Troubleshooting and Analysis of Improper Bearing Installation

Equipment engineers are responsible for the selection and verification calculations of bearings in equipment. However, the installation of the equipment bearings also plays a crucial role in their normal operation. Inappropriate installation methods often cause initial damage to the bearings.

This damage can sometimes be detected during the factory testing of the equipment, but at other times it is discovered after the equipment is put into use due to its impact on bearing operation.

The damage caused by improper bearing installation ranges from minor to severe.

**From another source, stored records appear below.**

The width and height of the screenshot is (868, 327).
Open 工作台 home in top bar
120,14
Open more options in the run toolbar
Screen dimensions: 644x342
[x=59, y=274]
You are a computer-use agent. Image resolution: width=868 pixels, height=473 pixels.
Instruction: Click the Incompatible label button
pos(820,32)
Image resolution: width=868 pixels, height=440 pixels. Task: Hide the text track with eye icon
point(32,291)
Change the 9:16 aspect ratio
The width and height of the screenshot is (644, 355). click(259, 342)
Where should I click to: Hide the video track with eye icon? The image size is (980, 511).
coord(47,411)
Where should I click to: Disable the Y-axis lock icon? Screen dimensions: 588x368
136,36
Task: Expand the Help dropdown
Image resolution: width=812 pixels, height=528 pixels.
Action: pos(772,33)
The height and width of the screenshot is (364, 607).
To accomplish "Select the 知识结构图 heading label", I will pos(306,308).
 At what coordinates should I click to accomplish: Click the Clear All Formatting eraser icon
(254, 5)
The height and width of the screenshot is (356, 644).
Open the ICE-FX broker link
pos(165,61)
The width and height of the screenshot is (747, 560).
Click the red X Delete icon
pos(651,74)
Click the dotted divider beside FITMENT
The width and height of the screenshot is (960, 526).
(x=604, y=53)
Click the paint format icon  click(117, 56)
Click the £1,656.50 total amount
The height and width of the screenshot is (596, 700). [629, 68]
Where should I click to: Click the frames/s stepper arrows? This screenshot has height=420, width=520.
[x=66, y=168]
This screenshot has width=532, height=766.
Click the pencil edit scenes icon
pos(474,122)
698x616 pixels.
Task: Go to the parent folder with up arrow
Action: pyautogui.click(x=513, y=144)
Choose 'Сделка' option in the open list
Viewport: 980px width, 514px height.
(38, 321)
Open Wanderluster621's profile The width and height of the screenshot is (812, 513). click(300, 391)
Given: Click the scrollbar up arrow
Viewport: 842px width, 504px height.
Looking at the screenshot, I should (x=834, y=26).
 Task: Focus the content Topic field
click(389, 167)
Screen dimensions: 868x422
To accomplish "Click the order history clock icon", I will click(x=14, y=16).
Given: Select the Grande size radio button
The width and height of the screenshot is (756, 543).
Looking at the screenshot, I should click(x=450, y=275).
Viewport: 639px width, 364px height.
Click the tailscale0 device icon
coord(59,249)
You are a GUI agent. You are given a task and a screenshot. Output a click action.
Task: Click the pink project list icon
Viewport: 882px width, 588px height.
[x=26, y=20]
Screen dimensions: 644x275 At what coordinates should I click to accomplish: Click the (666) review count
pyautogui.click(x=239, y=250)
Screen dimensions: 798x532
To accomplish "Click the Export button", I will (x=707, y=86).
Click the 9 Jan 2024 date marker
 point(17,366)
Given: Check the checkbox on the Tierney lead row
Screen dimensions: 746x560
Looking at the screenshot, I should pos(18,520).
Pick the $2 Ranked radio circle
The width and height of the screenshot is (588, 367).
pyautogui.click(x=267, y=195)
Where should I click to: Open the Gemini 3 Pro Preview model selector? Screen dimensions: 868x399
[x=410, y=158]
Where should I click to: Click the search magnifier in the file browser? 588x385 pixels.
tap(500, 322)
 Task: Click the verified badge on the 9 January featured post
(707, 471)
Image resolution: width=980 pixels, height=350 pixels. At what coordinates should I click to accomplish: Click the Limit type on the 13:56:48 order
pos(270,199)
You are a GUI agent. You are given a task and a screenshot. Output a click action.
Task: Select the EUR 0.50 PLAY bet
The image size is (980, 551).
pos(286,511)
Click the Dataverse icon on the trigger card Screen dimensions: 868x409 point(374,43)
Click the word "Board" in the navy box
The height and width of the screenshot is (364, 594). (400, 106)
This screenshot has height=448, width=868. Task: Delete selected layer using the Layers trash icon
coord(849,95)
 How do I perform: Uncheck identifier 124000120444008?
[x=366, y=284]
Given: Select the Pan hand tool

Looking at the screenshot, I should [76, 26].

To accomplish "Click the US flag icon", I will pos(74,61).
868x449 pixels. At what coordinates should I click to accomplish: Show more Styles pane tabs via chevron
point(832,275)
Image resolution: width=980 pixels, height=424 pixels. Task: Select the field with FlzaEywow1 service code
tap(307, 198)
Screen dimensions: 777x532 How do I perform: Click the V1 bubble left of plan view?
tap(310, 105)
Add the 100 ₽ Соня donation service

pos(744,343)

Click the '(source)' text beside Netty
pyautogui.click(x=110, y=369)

If the installation process causes relatively severe bearing damage, the bearing will show abnormal noise, vibration, or even overheating during factory testing.

At this point, for the equipment manufacturer, corrections can be made in time and the bearing replaced. Though this does not cause trouble for the equipment user, it does result in direct losses for the equipment manufacturer.

If the damage caused by improper bearing installation is relatively minor, it may not be easily detected during the equipment’s factory testing. Once the equipment is put into operation, the damage caused by improper installation often becomes the cause of subsequent secondary failures, leading to other serious problems.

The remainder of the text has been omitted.